— START Source text —

Matt Worley (born 6 September 1997) is a Hong Konger professional rugby union player currently playing for the Bedford Blues in the English RFU Championship. He plays at the fullback and wing positions. Since 2016 Worley has competed for Hong Kong at international level. First with the under-20 side in the 2016 and 2017 World Rugby U20 Trophy, before making his debut for the Hong Kong senior side in 2022.

Background
Worley moved to Hong Kong aged five due to his father's work commitments. He began playing rugby in the Hong Kong Football Club's Mini Rugby Program. He attended South Island School where he played secondary school rugby. Appearing for Hong Kong at age group level, he played the majority of his junior career at scrum half. Worley represented Hong Kong at under 16, 18 and under 20 level.

Club career
Whilst playing junior and schools rugby in Hong Kong, Worley was offered the opportunity to spend four weeks with Racing 92. Primarily a PR stunt, the arrangement was facilitated by joint sponsor for Racing 92 and the Hong Kong Football Club Rugby Section, Natixis. The youngster quickly impressed and stayed with Racing 92 on an academy contract. He moved from scrum half to full back after language barriers prevented him from effectively managing the 9 position.

— END Source text —
— START Data records —

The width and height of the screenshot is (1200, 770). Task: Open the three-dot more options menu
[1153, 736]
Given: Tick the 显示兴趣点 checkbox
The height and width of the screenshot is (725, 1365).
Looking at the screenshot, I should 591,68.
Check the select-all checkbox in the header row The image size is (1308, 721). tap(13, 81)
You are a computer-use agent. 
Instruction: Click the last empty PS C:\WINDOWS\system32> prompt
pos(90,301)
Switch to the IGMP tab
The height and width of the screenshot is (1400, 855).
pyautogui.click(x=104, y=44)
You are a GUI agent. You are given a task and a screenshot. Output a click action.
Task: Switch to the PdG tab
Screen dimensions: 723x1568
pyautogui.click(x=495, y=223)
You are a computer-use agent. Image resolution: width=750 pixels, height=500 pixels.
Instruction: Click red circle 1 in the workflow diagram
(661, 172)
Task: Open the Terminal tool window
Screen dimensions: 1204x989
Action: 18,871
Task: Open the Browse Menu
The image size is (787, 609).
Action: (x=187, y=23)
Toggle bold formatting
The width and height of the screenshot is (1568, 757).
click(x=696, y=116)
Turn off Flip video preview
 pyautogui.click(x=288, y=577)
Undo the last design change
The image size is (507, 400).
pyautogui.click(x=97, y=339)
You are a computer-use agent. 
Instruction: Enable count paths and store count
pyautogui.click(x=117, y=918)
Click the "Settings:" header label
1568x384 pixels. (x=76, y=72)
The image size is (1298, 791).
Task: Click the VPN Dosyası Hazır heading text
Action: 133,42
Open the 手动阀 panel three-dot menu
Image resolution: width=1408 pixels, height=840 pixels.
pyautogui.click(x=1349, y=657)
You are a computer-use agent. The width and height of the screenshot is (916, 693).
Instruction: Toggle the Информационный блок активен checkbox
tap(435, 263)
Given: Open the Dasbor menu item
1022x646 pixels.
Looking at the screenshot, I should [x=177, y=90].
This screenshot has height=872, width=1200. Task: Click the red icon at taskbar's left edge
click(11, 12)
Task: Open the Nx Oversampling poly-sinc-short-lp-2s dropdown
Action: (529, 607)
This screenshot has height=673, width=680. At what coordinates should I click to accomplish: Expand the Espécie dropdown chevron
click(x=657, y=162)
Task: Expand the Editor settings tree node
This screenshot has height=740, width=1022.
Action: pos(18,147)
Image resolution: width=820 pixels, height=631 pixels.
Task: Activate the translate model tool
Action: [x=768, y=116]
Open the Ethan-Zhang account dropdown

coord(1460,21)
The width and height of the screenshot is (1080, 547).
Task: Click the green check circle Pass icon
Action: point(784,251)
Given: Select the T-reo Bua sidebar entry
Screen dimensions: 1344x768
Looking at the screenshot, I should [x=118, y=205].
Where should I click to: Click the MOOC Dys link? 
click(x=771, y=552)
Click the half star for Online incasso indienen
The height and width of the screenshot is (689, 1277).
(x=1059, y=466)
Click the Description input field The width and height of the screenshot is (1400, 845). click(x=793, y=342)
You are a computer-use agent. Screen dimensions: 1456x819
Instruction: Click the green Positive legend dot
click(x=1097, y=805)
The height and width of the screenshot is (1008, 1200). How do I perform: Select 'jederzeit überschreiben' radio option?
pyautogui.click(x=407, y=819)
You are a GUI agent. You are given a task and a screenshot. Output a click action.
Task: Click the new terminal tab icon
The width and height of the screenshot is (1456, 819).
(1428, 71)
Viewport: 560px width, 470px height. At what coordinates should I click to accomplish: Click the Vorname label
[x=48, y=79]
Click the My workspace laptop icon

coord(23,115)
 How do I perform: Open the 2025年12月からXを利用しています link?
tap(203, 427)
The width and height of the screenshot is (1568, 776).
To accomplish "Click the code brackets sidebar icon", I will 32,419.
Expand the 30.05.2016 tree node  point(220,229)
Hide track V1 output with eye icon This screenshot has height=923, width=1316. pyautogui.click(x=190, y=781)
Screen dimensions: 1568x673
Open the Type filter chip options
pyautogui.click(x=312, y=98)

— END Data records —

## Goals
- A) Retype the stretch of the Matt Worley profile from "Matt Worley (born" through "under 20 level.", word for word.
- B) List every year that appears in the Matt Worley profile.
The records have no role in this work.

## Solution set
- A)
Matt Worley (born 6 September 1997) is a Hong Konger professional rugby union player currently playing for the Bedford Blues in the English RFU Championship. He plays at the fullback and wing positions. Since 2016 Worley has competed for Hong Kong at international level. First with the under-20 side in the 2016 and 2017 World Rugby U20 Trophy, before making his debut for the Hong Kong senior side in 2022.

Background
Worley moved to Hong Kong aged five due to his father's work commitments. He began playing rugby in the Hong Kong Football Club's Mini Rugby Program. He attended South Island School where he played secondary school rugby. Appearing for Hong Kong at age group level, he played the majority of his junior career at scrum half. Worley represented Hong Kong at under 16, 18 and under 20 level.

- B) 1997, 2016, 2017, 2022